Tuesday, 15 May 2018: 12:10
Room 612 (Washington State Convention Center)
C. Xiang (Joint Center for Artificial Photosynthesis, Caltech)
Renewable hydrogen produced by solar water-splitting has the potential to balance the intermittent nature of the sunlight and support grid-scale energy storage. In a solar-driven water-splitting device, the cathode surface and the anode surface involve hydrogen evolution reaction (HER) and oxygen evolution reaction (OER), which are tightly coupled with each other, that is, whenever one oxygen molecule was produced at the cathode surface, two hydrogen molecules were produced at the anode surface at the same time.

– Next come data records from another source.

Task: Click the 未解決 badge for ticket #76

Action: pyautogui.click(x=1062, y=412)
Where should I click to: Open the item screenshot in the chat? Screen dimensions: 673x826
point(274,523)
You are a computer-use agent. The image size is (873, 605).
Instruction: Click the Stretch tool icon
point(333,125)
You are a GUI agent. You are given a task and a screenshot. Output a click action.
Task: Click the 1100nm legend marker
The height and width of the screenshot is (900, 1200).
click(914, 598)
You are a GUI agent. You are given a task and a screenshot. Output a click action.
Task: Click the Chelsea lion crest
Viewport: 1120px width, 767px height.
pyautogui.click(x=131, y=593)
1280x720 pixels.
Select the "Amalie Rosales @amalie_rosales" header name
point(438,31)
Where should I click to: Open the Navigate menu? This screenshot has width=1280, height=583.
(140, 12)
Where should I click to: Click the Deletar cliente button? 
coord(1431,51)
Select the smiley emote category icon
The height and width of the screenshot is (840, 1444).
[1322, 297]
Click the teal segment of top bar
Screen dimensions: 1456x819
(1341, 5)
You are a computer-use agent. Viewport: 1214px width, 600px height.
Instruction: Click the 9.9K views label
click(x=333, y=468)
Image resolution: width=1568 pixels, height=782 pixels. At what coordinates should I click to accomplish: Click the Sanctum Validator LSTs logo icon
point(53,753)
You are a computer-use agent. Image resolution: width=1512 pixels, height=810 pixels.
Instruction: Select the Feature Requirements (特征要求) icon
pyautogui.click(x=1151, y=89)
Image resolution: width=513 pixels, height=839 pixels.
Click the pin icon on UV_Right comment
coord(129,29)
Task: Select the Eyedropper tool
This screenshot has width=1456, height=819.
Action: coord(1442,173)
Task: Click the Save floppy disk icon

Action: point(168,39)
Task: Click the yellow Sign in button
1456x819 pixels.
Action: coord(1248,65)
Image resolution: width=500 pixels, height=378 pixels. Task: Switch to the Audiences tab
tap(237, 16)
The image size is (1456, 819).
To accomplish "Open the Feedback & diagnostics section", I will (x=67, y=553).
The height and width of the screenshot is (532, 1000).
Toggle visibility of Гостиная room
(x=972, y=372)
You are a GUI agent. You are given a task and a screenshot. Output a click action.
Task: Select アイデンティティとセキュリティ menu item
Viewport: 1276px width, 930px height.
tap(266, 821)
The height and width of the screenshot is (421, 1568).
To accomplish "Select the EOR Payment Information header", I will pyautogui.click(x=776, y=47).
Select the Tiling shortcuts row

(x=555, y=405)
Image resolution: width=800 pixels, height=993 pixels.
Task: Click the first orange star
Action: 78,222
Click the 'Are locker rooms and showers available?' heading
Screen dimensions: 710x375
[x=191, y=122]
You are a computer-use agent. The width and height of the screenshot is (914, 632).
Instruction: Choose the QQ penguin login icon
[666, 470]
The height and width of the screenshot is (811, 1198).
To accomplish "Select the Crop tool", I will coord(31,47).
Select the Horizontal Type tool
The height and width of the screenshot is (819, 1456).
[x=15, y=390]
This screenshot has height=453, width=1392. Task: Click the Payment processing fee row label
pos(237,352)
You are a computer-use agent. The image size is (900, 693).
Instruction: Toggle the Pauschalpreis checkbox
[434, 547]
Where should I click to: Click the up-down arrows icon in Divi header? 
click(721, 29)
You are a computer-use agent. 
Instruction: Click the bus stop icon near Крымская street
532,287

In this talk, I will show some recent results on an alternative approach to solar water-splitting, where the electron and proton generated at OER was used to charge an aqueous vanadium solution in a 2.0 M sulfuric acid (pH = -0.16) electrolyte with near unity Faradaic efficiency, rather than being used directly to produce hydrogen at the cathode. The produced V2+ species in the cathode chamber was then passed through a MoCx based catalyst to produce hydrogen and to re-generate V3+ for the subsequent reduction, with an average hydrogen generation efficiency of 85% at different depths of charging. Coupled to a solar tracker, the solar-driven vanadium redox cell was charged outdoors under real-world illumination during the day and discharged at night to produce hydrogen with a daily average solar to hydrogen (STH) conversion efficiency of 5.8%.